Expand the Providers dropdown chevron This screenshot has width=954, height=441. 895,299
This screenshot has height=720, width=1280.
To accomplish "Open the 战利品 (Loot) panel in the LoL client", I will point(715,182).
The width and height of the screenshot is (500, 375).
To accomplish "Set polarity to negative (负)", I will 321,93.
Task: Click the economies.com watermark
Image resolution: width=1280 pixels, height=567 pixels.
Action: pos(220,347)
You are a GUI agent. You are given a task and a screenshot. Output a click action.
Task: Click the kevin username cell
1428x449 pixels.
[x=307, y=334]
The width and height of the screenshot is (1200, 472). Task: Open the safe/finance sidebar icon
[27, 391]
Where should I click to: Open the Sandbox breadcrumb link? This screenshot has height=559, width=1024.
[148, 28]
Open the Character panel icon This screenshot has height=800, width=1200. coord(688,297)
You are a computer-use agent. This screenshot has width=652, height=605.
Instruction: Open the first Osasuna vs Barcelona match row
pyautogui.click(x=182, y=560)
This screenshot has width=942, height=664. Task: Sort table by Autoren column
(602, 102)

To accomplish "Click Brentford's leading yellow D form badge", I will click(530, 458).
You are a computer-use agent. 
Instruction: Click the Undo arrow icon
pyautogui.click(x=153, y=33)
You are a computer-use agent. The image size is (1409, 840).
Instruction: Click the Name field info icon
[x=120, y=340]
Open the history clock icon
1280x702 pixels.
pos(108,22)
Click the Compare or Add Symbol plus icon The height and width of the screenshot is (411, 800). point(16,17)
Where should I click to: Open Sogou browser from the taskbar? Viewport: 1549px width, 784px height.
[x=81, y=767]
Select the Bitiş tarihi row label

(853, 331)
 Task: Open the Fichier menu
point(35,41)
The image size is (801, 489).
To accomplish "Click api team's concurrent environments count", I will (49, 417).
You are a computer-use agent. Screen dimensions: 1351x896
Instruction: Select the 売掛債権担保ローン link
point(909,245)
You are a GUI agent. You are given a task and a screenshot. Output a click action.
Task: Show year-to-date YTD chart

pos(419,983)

Your assignment — Transcribe the material in full; every line must match exactly.

Solved exercise —
Expand the Providers dropdown chevron This screenshot has width=954, height=441. 895,299
This screenshot has height=720, width=1280.
To accomplish "Open the 战利品 (Loot) panel in the LoL client", I will point(715,182).
The width and height of the screenshot is (500, 375).
To accomplish "Set polarity to negative (负)", I will 321,93.
Task: Click the economies.com watermark
Image resolution: width=1280 pixels, height=567 pixels.
Action: pos(220,347)
You are a GUI agent. You are given a task and a screenshot. Output a click action.
Task: Click the kevin username cell
1428x449 pixels.
[x=307, y=334]
The width and height of the screenshot is (1200, 472). Task: Open the safe/finance sidebar icon
[27, 391]
Where should I click to: Open the Sandbox breadcrumb link? This screenshot has height=559, width=1024.
[148, 28]
Open the Character panel icon This screenshot has height=800, width=1200. coord(688,297)
You are a computer-use agent. This screenshot has width=652, height=605.
Instruction: Open the first Osasuna vs Barcelona match row
pyautogui.click(x=182, y=560)
This screenshot has width=942, height=664. Task: Sort table by Autoren column
(602, 102)

To accomplish "Click Brentford's leading yellow D form badge", I will click(530, 458).
You are a computer-use agent. 
Instruction: Click the Undo arrow icon
pyautogui.click(x=153, y=33)
You are a computer-use agent. The image size is (1409, 840).
Instruction: Click the Name field info icon
[x=120, y=340]
Open the history clock icon
1280x702 pixels.
pos(108,22)
Click the Compare or Add Symbol plus icon The height and width of the screenshot is (411, 800). point(16,17)
Where should I click to: Open Sogou browser from the taskbar? Viewport: 1549px width, 784px height.
[x=81, y=767]
Select the Bitiş tarihi row label

(853, 331)
 Task: Open the Fichier menu
point(35,41)
The image size is (801, 489).
To accomplish "Click api team's concurrent environments count", I will (49, 417).
You are a computer-use agent. Screen dimensions: 1351x896
Instruction: Select the 売掛債権担保ローン link
point(909,245)
You are a GUI agent. You are given a task and a screenshot. Output a click action.
Task: Show year-to-date YTD chart

pos(419,983)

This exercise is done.